▶ _Material supplied_:

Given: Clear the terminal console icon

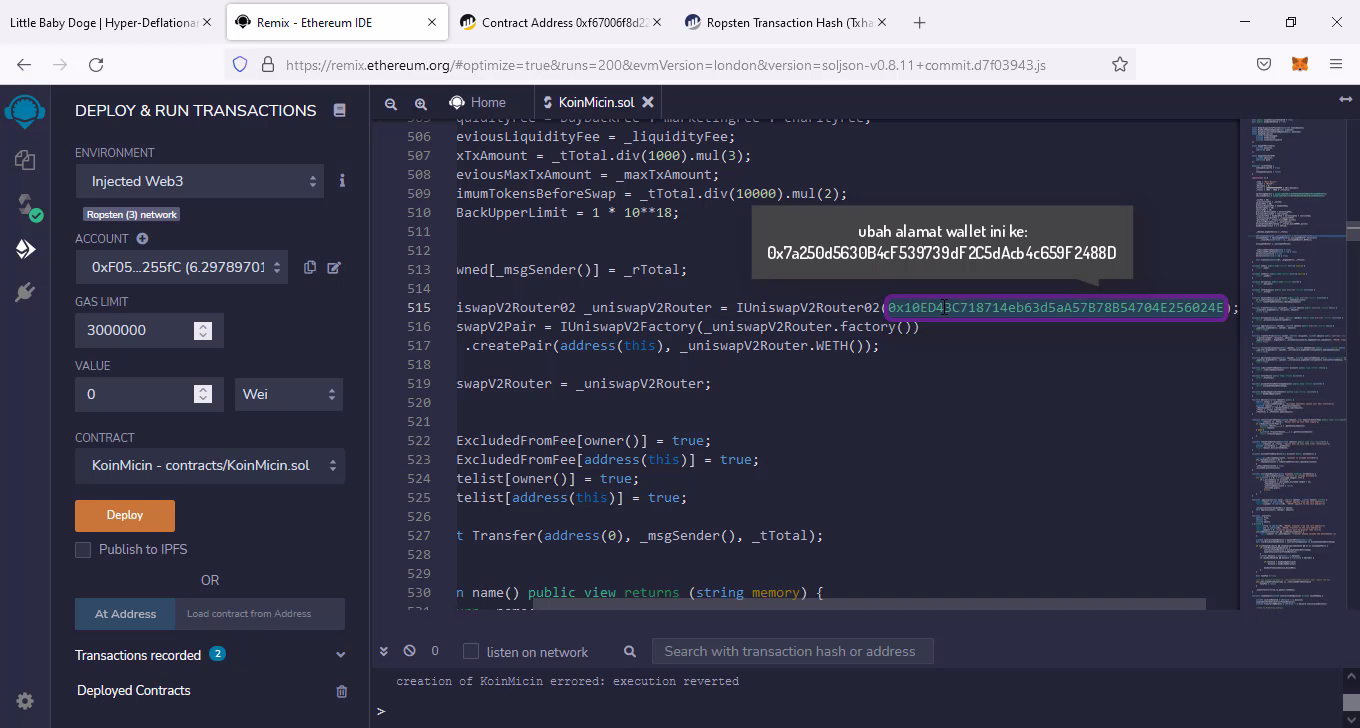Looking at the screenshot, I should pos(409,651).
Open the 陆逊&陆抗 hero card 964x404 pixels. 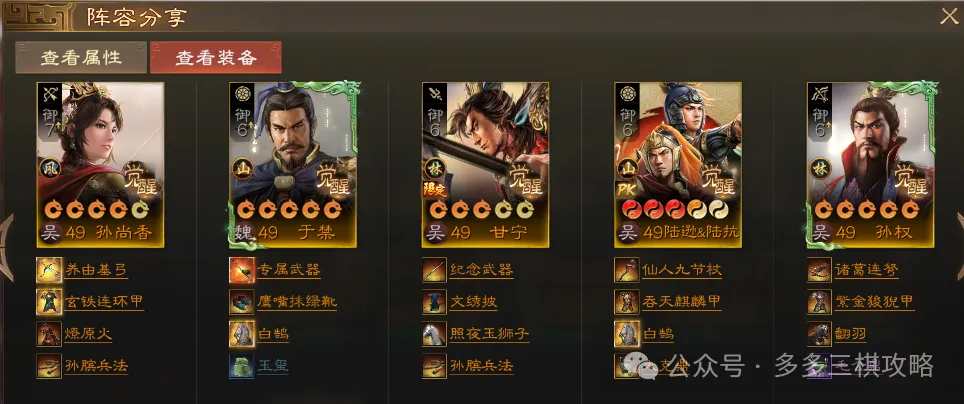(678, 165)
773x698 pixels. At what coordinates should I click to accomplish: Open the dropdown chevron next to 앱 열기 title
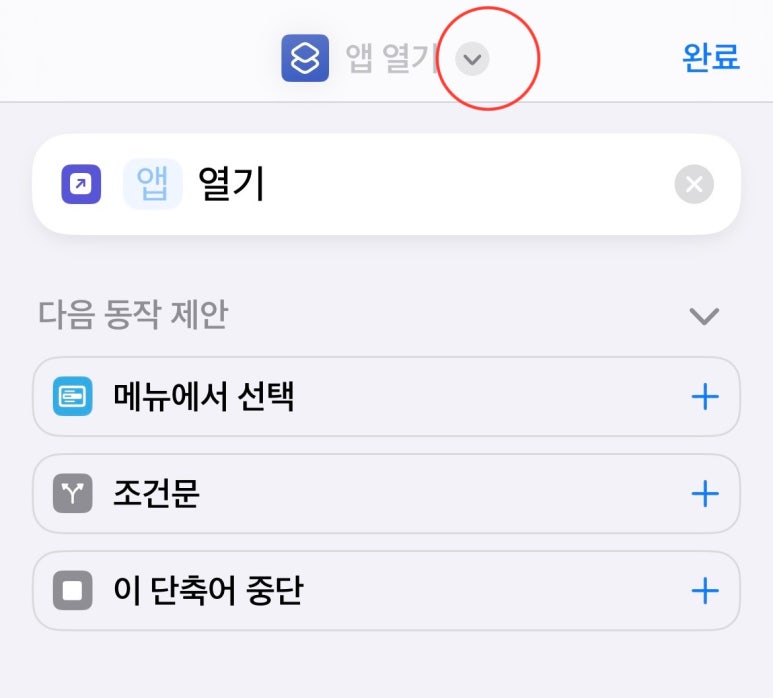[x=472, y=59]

==

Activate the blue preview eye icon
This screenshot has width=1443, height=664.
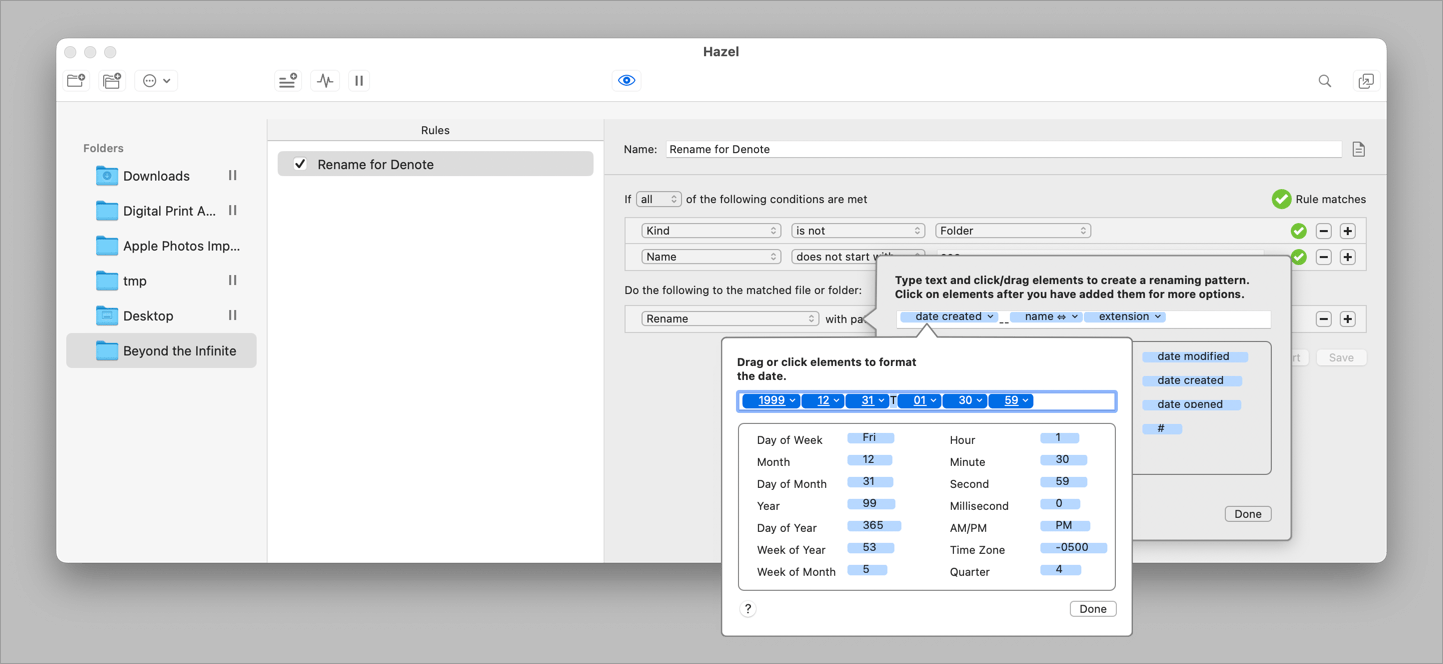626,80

▶ _Exercise goal_:
Rewrite the lines above that begin with the line containing "773x698 pixels. At" and end with the line containing "[x=472, y=59]", changing "dropdown chevron" to "dropdown arrow" and keeping all else unchanged. Leave the pictures out of your answer.

▶ _Result below_:
773x698 pixels. At what coordinates should I click to accomplish: Open the dropdown arrow next to 앱 열기 title
[x=472, y=59]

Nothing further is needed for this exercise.